His mother, Lucy, described her pregnancy as easy but closely monitored because two years earlier she and her husband had lost their son, Evan, to a congenital heart defect. Everything seemed normal with Elliott’s birth, she said. In fact, he and his parents were about to be discharged from the hospital when one of the nurses noticed that Elliott’s startle reflex was quite exaggerated. They decided to run more blood tests and found that there were a few abnormalities. They hoped in a few days his blood test would return to normal, but things didn’t improve.
Initially a quiet baby, Elliott wasn’t breast feeding and was increasingly irritable and crying. His blood and urine tests were sent to specialists at the local Children’s Hospital. It was there that Elliott was diagnosed with MoCD Type A, a rare genetic disease. Elliott’s father, Jeff, described what it was like to receive this diagnosis.
“I quizzed him [the physician], and I said, ‘Look, we’ve been given this vague idea of what’s wrong. We’ve been told he hasn’t got long, and he will basically slowly get worse.’ And the second specialist said, ‘Well, to be quite honest, it has been known for [infants with MoCD Type A] to not make 18 weeks.’ His words were, ‘You’ve got to make the most of the time you’ve got.’”
Elliott’s parents were told that there was a drug trial for children with MoCD Type A but it was highly unlikely Elliott would be able to join it. An extraordinary series of phone calls were made and by that evening the drug was flown into Manchester Airport from Cologne, Germany. Almost immediately Elliott seemed to improve. His parents described Elliott’s reaction to the treatment: “Within a few days, we’d seen that he was kind of — [he] was a different baby… And it was like having a new baby a week old, one that didn’t scream all the time and one that was starting to breastfeed. But it just seems that that was the beginning for us.”
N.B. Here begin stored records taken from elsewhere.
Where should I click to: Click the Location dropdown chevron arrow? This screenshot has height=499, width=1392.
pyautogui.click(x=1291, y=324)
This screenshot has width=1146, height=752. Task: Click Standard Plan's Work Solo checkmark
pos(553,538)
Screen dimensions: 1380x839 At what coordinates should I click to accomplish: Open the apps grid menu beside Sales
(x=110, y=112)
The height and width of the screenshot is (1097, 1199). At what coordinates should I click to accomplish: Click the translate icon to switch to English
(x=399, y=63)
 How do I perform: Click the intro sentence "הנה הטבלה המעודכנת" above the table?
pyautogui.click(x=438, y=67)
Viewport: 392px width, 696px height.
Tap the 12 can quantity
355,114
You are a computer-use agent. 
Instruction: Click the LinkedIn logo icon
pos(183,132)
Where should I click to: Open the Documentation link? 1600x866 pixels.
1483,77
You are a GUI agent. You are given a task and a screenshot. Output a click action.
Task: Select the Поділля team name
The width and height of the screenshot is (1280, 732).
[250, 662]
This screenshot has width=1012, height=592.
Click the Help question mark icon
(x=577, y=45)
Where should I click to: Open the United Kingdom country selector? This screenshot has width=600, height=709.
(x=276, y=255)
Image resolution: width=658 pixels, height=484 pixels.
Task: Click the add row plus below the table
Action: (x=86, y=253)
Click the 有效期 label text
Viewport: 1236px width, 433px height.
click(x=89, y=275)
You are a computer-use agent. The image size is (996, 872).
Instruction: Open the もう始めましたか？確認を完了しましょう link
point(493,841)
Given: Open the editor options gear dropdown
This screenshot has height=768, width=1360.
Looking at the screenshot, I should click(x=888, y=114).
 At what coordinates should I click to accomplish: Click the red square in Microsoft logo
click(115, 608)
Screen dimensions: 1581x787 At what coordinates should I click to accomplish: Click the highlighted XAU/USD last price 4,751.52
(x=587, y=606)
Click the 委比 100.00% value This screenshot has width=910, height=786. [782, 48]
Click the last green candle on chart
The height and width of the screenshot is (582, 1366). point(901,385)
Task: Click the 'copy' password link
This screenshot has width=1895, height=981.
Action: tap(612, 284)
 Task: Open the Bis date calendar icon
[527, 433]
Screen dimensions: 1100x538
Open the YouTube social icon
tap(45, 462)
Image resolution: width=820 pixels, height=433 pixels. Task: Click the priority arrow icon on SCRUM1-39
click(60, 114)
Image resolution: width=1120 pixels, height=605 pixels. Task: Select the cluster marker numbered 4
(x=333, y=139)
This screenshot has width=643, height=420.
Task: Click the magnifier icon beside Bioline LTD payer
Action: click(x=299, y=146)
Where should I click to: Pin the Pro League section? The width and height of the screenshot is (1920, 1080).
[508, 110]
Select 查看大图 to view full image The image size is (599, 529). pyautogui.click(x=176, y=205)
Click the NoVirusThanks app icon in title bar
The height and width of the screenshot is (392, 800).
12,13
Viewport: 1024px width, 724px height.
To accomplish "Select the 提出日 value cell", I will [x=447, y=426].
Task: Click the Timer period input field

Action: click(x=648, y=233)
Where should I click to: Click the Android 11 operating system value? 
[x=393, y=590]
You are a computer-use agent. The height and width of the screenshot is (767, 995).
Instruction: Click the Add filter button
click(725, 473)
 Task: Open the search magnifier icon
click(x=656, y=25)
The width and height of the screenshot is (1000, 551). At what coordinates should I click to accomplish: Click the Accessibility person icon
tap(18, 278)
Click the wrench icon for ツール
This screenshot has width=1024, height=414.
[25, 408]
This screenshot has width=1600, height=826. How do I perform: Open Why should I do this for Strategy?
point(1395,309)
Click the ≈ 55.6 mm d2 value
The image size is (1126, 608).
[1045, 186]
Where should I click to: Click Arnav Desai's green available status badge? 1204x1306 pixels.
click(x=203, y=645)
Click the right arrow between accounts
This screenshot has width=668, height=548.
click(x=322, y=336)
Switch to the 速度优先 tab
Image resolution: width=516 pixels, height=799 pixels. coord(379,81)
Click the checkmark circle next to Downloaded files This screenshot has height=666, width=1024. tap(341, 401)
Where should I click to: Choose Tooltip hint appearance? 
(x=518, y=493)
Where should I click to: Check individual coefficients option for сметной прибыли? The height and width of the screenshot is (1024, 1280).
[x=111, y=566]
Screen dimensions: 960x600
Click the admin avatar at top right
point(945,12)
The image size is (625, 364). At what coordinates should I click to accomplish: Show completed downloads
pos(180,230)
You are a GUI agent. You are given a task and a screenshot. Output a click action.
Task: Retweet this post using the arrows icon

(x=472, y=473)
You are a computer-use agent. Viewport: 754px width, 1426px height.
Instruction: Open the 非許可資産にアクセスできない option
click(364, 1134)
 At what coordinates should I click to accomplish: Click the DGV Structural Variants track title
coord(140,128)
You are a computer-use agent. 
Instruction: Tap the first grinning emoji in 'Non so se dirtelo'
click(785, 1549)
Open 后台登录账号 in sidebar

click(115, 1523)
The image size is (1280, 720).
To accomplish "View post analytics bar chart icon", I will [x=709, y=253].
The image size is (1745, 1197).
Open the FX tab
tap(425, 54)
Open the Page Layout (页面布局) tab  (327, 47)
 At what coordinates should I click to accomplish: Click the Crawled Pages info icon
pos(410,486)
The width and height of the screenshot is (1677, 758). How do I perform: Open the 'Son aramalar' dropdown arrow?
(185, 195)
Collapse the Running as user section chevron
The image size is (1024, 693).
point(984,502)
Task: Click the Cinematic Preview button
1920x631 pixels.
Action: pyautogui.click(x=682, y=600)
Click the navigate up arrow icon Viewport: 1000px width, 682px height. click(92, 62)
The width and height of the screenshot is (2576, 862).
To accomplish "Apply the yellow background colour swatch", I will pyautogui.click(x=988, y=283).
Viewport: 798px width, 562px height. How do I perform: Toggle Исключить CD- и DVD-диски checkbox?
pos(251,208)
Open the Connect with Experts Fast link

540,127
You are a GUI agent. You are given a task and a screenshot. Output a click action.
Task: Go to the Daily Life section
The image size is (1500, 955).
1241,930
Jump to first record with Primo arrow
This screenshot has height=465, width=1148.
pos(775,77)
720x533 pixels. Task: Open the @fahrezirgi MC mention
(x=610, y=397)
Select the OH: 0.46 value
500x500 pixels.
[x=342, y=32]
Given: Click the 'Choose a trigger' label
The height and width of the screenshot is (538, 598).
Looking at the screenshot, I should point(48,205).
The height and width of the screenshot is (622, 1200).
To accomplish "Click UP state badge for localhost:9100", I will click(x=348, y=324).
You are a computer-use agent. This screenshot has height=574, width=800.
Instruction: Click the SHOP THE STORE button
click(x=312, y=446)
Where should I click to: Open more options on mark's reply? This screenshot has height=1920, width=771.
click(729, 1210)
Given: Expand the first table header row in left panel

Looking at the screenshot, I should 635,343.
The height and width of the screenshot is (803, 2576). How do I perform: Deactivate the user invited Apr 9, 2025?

Today Elliott is an active child. He receives his medication daily in a central intravenous line while he eats his breakfast. He goes to playgroups and is out and about with his family. “When it’s managed,” his mother says, “which his is, they do live a normal life. And we are the product of that. And we are extremely, extremely lucky… He goes everywhere. I don’t stop him from doing anything.”